H&M And Zara Cut Ties With Mohair Apparels After PETA Video Exposes Animal Cruelty
(George Frey/Getty Images)

High end fashion retailers like H&M and Zara have discontinued selling apparel made out of mohair due to the violent treatment of animals on a goat farm.

Mohair is a popular fiber known for its soft texture and is sheared from Angora goats to produce sweaters and scarves, but the process in which workers obtain the fibers is downright disturbing as evidenced by a recent PETA report.


The fashion retailers' movement launched after the People for the Ethical Treatment of Animals exposed an unsettling video from an investigation looking into severe animal cruelty on South African goat farms, where half of the world's mohair comes from.



The Washington Post cited examples from the violent footage, which "shows workers dragging goats by the horns and legs, and lifting them off the floor by their tails. In some cases, the goats cry as they are shorn.

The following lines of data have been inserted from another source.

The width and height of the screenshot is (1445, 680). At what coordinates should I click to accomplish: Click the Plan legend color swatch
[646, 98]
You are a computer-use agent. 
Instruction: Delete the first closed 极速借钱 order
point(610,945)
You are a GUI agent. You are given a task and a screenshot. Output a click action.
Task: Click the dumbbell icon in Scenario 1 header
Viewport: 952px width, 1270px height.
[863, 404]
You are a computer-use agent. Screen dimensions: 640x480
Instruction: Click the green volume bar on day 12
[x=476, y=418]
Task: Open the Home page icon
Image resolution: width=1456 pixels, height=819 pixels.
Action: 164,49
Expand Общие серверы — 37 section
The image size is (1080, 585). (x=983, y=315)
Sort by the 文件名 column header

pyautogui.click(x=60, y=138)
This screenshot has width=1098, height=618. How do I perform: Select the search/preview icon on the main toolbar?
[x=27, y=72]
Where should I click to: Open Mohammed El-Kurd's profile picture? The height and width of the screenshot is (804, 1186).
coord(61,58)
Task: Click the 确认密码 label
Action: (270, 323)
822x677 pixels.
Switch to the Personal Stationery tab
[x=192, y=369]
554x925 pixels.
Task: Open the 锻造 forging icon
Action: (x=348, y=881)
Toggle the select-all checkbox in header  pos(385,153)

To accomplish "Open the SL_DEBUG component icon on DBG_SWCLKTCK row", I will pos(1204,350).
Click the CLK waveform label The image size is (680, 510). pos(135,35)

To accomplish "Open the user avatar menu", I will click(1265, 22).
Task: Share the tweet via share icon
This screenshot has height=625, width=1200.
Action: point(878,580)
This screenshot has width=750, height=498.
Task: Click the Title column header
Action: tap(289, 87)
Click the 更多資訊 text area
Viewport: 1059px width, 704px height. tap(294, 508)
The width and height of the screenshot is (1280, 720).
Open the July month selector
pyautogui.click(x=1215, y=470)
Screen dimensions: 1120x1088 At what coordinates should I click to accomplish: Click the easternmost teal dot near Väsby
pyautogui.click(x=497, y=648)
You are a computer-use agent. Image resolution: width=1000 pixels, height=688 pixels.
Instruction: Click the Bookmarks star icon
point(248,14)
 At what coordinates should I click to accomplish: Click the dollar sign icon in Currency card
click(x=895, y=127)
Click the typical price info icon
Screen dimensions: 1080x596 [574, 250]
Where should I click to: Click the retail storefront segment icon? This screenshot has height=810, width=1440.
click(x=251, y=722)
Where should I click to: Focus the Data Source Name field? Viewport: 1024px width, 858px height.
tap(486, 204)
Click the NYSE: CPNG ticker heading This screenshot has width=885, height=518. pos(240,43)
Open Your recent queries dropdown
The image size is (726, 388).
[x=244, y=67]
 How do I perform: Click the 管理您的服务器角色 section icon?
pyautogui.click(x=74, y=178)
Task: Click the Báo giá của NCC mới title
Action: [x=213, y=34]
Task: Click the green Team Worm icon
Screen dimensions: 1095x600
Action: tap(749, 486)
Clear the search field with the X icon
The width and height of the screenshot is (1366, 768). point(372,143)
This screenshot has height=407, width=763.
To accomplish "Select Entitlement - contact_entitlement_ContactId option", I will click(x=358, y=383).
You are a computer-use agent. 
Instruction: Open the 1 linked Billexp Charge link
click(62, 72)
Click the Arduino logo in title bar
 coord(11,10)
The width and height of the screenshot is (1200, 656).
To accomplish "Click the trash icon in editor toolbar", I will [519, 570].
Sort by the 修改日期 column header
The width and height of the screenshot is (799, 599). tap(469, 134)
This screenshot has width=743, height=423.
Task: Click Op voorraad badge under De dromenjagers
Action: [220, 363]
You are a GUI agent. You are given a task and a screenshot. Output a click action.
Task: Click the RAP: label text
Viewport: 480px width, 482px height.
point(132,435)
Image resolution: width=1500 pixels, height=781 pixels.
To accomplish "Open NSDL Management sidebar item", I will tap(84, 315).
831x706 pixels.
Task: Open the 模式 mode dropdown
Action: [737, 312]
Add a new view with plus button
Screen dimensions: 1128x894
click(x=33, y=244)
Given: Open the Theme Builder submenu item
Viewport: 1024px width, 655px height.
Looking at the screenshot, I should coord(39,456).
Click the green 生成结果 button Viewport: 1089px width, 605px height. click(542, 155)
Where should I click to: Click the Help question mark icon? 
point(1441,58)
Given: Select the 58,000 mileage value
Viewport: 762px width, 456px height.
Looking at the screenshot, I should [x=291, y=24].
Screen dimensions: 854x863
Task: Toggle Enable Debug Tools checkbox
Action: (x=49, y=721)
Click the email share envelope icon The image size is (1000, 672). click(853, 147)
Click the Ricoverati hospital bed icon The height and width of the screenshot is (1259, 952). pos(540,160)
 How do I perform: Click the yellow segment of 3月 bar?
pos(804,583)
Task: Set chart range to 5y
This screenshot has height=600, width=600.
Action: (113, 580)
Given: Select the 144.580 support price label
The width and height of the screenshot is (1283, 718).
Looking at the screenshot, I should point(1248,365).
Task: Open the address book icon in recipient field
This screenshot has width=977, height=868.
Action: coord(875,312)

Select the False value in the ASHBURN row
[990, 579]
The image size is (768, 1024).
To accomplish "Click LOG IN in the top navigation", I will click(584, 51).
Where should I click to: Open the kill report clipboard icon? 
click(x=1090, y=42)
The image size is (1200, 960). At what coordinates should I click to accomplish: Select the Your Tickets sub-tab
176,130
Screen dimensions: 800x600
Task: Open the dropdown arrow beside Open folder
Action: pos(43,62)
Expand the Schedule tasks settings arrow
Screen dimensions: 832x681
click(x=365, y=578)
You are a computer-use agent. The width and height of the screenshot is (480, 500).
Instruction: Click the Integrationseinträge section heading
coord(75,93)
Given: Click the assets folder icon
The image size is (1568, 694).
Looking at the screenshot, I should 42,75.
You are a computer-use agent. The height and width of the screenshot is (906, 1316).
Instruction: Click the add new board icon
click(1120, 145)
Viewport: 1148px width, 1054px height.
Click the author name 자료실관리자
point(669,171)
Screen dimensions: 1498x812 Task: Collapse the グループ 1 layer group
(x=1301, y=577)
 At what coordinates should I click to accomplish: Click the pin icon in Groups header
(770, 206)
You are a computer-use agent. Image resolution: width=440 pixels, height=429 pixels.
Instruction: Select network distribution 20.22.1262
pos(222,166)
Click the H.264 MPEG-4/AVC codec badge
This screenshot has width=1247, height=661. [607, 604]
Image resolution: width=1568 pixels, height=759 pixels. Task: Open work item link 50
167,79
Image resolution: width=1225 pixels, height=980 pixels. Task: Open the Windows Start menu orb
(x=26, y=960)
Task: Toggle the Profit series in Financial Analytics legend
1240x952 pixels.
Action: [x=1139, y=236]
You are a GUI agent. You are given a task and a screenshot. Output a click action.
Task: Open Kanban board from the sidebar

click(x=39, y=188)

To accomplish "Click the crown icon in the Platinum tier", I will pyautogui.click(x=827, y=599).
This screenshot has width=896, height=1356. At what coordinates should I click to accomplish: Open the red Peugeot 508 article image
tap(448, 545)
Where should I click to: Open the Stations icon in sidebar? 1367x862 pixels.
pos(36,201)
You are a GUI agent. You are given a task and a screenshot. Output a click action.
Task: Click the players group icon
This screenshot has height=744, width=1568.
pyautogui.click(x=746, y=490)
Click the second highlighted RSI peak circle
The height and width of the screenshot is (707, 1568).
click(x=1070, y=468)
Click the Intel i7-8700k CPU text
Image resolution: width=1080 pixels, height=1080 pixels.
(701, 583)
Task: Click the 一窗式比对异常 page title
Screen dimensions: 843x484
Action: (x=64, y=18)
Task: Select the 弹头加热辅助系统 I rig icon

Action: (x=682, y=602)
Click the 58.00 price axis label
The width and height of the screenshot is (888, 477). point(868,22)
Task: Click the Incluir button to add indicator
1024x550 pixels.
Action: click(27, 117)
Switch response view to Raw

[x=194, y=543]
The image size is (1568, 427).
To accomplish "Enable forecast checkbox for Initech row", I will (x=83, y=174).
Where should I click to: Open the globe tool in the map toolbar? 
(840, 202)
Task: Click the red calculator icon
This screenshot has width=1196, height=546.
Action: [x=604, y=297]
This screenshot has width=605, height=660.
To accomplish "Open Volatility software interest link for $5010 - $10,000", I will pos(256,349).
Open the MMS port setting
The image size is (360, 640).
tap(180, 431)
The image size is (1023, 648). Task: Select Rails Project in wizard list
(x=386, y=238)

Afterward, workers are seen throwing goats across the floor."

Warning, the video below is very graphic.


The act of shearing on these farms is a harrowing experience for the prey animals who are terrified of being held down.

Their fur is often matted with feces, and careless workers dunk the goats into large tanks filled with cleaning solution and force their heads down while being cognizant of the fact that the animals can ingest the poisonous liquid.



H&M has been working together with PETA and aims to be ethical, transparent, and responsible, but the process of permanently banning mohair could take a while.

Helena Johansson, a spokeswoman for H&M Group, wrote an email explaining the difficulty in sourcing which farms their merchandise originates from.

The supply chain for mohair production is challenging to control — a credible standard does not exist — therefore we have decided to ban mohair fiber from our assortment by 2020 at the latest.

According to the Post, industry analysts noticed that consumers are willing to spend more money for "ethically sourced clothing."



PETA's investigation revealed that workers at the goat farm are paid by volume, which explains their reckless pace at shearing the animals, often leaving them "cut up and bleeding."

The animals were sometimes killed after shearing, investigators said. At one farm, a worker cut the throats of conscious goats with a dull knife and then broke their necks, according to PETA. Other goats were taken to a slaughterhouse, where they were shocked with electricity, hung upside down and slashed across the throat.


H&M and Zara are joined by Gap and Topshop to pledge against selling products with mohair. Abercrombie & Fitch also said they will ban mohair, and Express Inc. announced they have "[no current or] future plans to include mohair in our assortment."